Studio album by New Birth
- Released: December 12, 1972
- Recorded: 1972
- Genre: R&B; funk; soul;
- Label: RCA Records
- Producer: Harvey Fuqua

New Birth chronology
| Coming Together (1972) | Birth Day (1972) | It's Been a Long Time (1973) |

= Birth Day =

Fourth album by American funk and R&B collective New Birth

Birth Day is the fourth album by American funk and R&B collective New Birth, released in North America by RCA on December 12, 1972. The album was produced by Harvey Fuqua (and his uncredited assistant Vernon Bullock) and was the record that put the group on the map. Consisting of the backing group The Nite-Liters, the vocalists Love, Peace & Happiness (consisting of Ann Bogan, Leslie Wilson, and Melvin Wilson), Londee Loren (Wiggins), Bobby Downs, and Allen Frey. This would be the last album on which Ann Bogan would appear, as she succumbed to her mother's pressure to stop singing and raise her two children herself.

Starting out with the Leslie Wilson-led hit "I Can Understand It" (originally by Bobby Womack), they followed their trend of covers with an exceptional version of The Stylistics' "Stop, Look & Listen" and Buffy Sainte-Marie's "Until It's Time For You To Go", featuring future member of The Supremes Susaye Greene. When Fuqua was unable to get the performance he wanted out of Londee Loren, he got Susaye to do the vocals instead and released them under the New Birth.

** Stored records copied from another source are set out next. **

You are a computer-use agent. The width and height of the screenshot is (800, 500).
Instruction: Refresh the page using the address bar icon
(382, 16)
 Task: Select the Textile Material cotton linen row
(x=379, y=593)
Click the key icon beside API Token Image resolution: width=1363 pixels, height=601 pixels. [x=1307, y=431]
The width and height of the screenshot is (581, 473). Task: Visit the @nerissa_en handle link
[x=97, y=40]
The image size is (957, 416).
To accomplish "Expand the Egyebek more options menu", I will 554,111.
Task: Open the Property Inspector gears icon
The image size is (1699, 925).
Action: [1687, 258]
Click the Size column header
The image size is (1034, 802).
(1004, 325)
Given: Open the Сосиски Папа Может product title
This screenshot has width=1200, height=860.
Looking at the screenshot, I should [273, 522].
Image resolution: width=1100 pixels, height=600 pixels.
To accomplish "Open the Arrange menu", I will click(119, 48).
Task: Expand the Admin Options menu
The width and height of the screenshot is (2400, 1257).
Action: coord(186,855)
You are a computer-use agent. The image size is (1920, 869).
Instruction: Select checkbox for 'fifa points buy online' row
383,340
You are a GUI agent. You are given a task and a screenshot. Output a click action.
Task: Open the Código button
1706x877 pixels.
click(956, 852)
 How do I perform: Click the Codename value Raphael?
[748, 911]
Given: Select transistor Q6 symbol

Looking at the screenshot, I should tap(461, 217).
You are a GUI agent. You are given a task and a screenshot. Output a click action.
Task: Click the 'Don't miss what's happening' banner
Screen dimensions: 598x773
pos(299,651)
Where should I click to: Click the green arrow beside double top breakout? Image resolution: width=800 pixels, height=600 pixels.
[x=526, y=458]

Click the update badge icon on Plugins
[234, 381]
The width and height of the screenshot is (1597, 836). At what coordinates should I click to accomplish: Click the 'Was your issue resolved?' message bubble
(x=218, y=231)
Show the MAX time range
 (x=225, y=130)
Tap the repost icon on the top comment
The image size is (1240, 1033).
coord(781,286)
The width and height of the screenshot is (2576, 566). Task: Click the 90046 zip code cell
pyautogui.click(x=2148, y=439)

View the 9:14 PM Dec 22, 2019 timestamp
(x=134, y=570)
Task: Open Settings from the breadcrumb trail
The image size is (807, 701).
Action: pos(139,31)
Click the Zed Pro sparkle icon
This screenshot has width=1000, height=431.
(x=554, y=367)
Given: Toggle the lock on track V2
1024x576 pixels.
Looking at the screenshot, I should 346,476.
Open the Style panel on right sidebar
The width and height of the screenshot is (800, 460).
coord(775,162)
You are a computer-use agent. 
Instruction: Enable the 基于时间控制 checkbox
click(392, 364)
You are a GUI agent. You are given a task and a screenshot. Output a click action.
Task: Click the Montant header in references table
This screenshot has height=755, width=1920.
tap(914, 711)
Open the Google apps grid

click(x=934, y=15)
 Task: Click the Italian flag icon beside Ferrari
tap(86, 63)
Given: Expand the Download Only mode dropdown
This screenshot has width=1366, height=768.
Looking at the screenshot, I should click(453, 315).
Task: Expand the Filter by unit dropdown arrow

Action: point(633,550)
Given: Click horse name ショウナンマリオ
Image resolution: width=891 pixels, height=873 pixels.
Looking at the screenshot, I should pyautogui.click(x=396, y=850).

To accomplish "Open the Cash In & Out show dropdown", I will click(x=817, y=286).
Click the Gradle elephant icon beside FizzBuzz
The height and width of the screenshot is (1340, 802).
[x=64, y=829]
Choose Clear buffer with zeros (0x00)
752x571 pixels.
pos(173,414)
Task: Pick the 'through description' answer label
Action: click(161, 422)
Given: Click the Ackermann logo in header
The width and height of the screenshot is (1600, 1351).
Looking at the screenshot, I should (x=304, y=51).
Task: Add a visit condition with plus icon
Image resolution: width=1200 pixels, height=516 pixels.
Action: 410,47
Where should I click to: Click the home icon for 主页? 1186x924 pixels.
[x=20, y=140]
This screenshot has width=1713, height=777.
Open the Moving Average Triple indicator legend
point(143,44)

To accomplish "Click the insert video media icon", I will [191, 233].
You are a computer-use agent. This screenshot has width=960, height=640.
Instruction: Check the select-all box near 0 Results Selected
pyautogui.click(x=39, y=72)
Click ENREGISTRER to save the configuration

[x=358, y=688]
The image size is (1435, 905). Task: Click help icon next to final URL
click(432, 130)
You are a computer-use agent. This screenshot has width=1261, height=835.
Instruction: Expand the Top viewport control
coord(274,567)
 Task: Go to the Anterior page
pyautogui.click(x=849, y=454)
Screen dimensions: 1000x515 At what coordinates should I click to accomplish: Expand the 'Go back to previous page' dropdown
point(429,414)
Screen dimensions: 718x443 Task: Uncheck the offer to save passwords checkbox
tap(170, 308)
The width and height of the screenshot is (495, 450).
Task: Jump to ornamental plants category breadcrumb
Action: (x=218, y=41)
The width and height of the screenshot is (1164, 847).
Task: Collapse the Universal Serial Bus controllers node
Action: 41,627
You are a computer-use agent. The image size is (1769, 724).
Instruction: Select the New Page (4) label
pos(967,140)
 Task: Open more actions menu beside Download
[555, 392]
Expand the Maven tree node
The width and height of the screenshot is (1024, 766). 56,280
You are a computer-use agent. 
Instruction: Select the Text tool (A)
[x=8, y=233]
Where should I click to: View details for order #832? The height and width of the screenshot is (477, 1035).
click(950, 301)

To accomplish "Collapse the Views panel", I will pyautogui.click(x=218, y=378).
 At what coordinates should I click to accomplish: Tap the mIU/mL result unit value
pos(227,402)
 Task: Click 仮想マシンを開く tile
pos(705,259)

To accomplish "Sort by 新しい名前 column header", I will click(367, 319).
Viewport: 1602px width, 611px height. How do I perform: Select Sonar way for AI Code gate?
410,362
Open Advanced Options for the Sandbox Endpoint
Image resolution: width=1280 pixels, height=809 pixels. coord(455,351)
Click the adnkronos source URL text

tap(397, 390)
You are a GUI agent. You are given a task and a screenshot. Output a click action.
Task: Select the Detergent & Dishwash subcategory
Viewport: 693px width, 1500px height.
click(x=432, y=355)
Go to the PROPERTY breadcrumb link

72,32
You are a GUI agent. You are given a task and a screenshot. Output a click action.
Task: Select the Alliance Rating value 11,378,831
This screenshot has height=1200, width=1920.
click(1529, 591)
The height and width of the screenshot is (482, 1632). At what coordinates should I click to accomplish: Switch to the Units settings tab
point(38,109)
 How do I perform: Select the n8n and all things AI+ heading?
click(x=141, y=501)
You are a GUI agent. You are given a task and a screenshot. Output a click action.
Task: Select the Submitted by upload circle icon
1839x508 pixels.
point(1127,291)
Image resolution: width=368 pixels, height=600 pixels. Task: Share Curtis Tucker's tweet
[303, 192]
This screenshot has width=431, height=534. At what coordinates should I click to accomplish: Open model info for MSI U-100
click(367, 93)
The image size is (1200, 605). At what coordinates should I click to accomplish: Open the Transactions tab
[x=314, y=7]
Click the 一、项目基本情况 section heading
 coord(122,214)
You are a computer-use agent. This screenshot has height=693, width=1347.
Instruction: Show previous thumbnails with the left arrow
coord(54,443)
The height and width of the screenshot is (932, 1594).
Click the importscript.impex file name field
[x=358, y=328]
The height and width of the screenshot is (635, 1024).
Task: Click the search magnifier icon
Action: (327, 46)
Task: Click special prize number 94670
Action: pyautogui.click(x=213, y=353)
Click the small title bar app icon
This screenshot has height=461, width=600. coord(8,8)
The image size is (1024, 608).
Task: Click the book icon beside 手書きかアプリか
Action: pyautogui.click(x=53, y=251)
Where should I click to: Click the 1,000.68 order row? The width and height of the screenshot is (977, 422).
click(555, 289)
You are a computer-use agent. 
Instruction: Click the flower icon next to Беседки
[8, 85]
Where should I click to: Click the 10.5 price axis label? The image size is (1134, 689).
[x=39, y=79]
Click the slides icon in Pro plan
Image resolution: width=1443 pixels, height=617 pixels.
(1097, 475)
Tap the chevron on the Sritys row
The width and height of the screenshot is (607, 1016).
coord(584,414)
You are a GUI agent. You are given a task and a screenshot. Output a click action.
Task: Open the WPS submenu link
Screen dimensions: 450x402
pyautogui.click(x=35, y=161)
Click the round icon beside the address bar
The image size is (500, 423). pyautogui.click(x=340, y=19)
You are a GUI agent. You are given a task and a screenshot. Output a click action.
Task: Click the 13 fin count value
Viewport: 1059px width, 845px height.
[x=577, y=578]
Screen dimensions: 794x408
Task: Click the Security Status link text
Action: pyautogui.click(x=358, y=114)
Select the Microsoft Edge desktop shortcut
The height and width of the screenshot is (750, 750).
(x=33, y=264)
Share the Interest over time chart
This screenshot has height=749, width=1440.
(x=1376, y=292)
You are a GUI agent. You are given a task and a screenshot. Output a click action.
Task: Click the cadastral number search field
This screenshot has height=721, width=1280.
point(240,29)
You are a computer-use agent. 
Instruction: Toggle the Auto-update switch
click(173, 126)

The album also featured the funk jam "Got To Get A Knutt," which featured a play on words on various television commercial slogans.

Professional ratings
Review scores
| Source | Rating |
| AllMusic |  |

==Track listing==
1. "I Can Understand It" (Bobby Womack)
2. "Until It's Time for You to Go" (Buffy Sainte-Marie)
3. "Got to Get a Knutt" (New Birth)
4. "Theme from Buck and The Preacher" (Bogan, Carter, Harvey Fuqua, Saunders)
5. "Stop, Look, Listen (To Your Heart)" (Thom Bell, Linda Creed)
6. "Easy Evil" (O'Day)
7. "You Are What I'm All About" (Harvey Fuqua, Londie Wiggins)

==Chart performance==
This was their breakthrough album, reaching number one on the R&B chart in the United States. The first single, "I Can Understand It", peaked at number four on the R&B singles chart in early 1973. The second single, "Until It's Time for You to Go", reached number twenty-one on the R&B chart.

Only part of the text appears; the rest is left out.